Aries: You love to walk the walk. It beats the heck out of standing around with your parts in your hand. Only make sure you've tied your shoelaces properly and put your socks on first. Now you're really ready to get out there and show 'em how you do it with confidence. Strut.
Taurus: Hang onto your hat, you're in for a bumpy ride. If you're stomach is not too full of all the crow you've recently had to eat, you shouldn't even feel nauseated by the experience. The seas calm and the weather clears by Tuesday. Plan for the future with extra optimism.
Gemini: It wasn't your fault, and you said so at the time. Was no one listening? Did they assume you were fitting the story to the listener? Never mind, your honor isn't smirched and you'll soon be taking baby steps in the formerly forbidden right direction. Go with pride.
Cancer: Unplug your ears. The news is both unexpected and very welcome. It won't come until the 11th hour, but come it will. Call 'em like you see 'em, with the understanding that others will come to your point of view before it's entirely too late. Shop on Wednesday.

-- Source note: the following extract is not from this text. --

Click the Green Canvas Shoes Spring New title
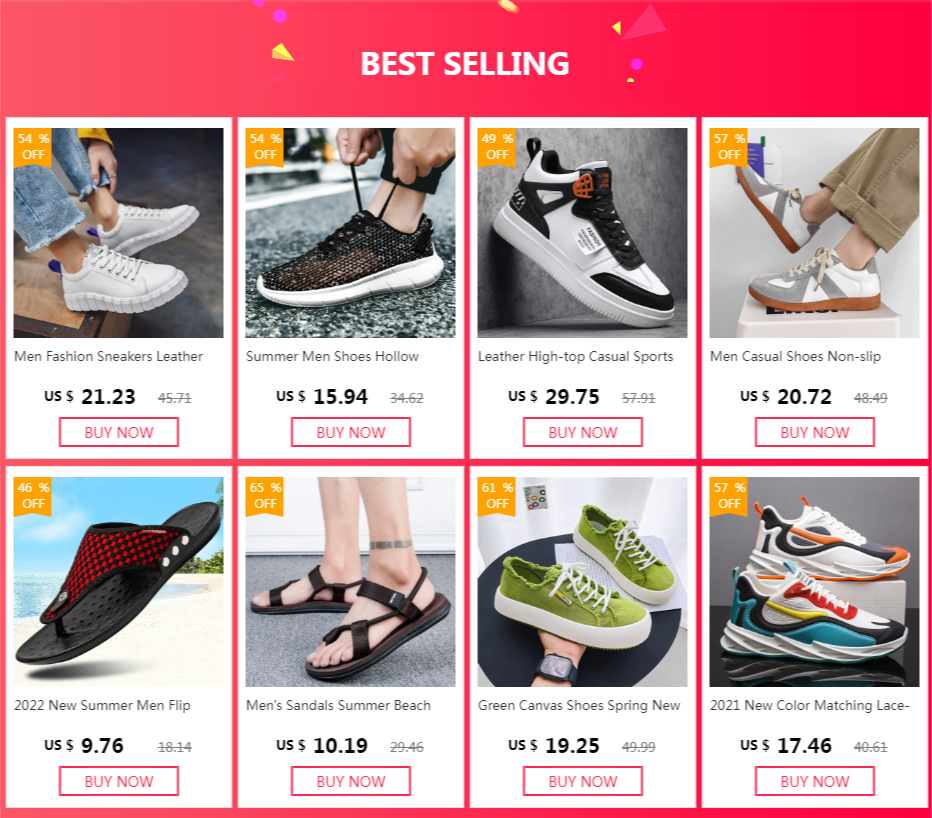 [x=579, y=706]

Leo: You gave at the office. You put out at home. You can't stop being what everyone wants and/or needs; but you're bleeding out faster than you can replace your resources at this point. When was the last time you did something selfish? It's that time again. Go for broke.
Virgo: Since you asked, this too shall pass. Further, the check is indeed in the mail. You'll even find out why it took so long to arrive. Keep a smile on your face and the whine out of your voice, and you'll have more concrete assistance than you ever dreamed possible.

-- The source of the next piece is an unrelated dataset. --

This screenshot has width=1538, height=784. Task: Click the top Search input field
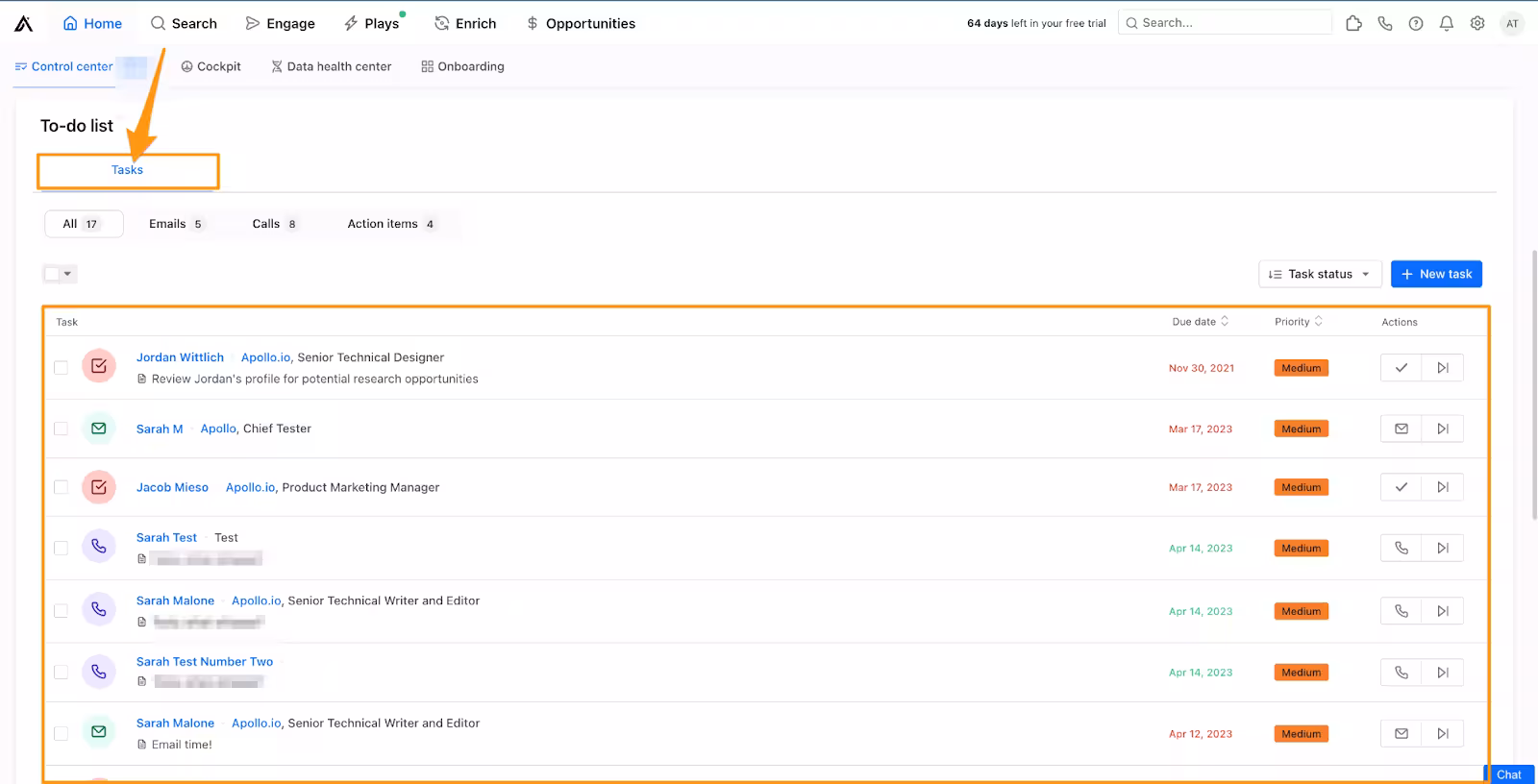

Libra: What with one thing and another, you're exhausted and not even halfway there. Okay, it's time for a strategy session. Call in your most ruthless cronies to help you weasel your way through and out of this one. If the solution isn't devious, it's not worthy of your problem.
Scorpio: You'd like to complain, but it all traces back to you pretty clearly. You'd like to dodge the assignment, but there's no one else with the skills. You'd like to let the chips fall where they may, but you have too much riding on the outcome in the long term. Man up; ride out.

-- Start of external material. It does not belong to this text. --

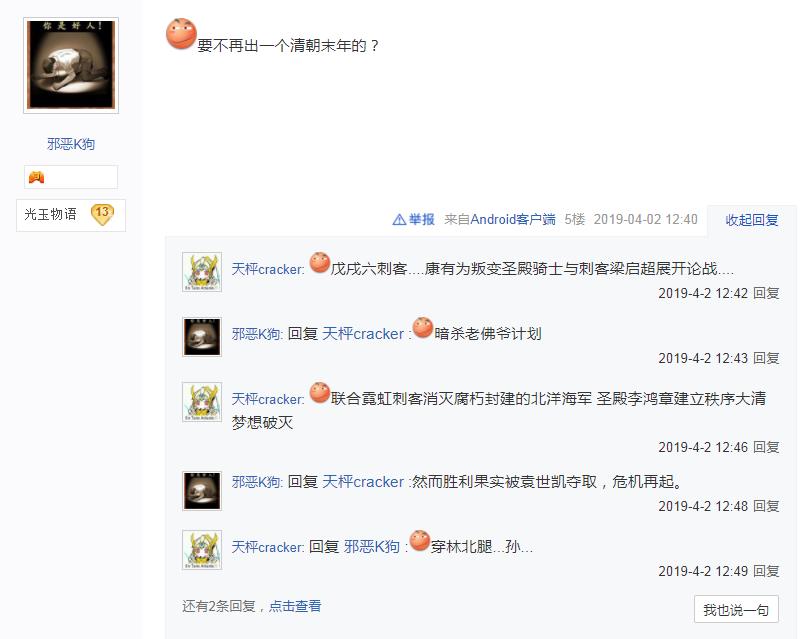Open 天秤cracker username in 12:46 comment
The height and width of the screenshot is (639, 808).
pos(267,399)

Sagittarius: Simplicity is for simpletons. Sometimes, it's also for those who let the ball drop and are having the devil's own time picking it back up and moving forward. Count to 10 and don't think of a rabbit. Then do one thing at a time-carefully. Once you have the pattern....
Capricorn: See Dick run. Run Dick, run. Run from the funny people. Run, run, run. Or turn and face the problem head on with your dignity and pride as your armor and your shield. You're not a bad person; you're just fed up and over it. Admit that you have choices Monday.
Aquarius: Natural consequences sound like a good way to handle discipline until the shoe is on the other foot. It doesn't have the same margin of justness once justice is administered in this impartial, unmerciful fashion. Let your grievance go and open your mind to the other side.
Pisces: You want what you want, when you want it-and you only want it for the greater good. How comforting for you...but what about the other side of the coin? Is there another story associated with your point of view? Can absolutism triumph absolutely? Reflect honestly.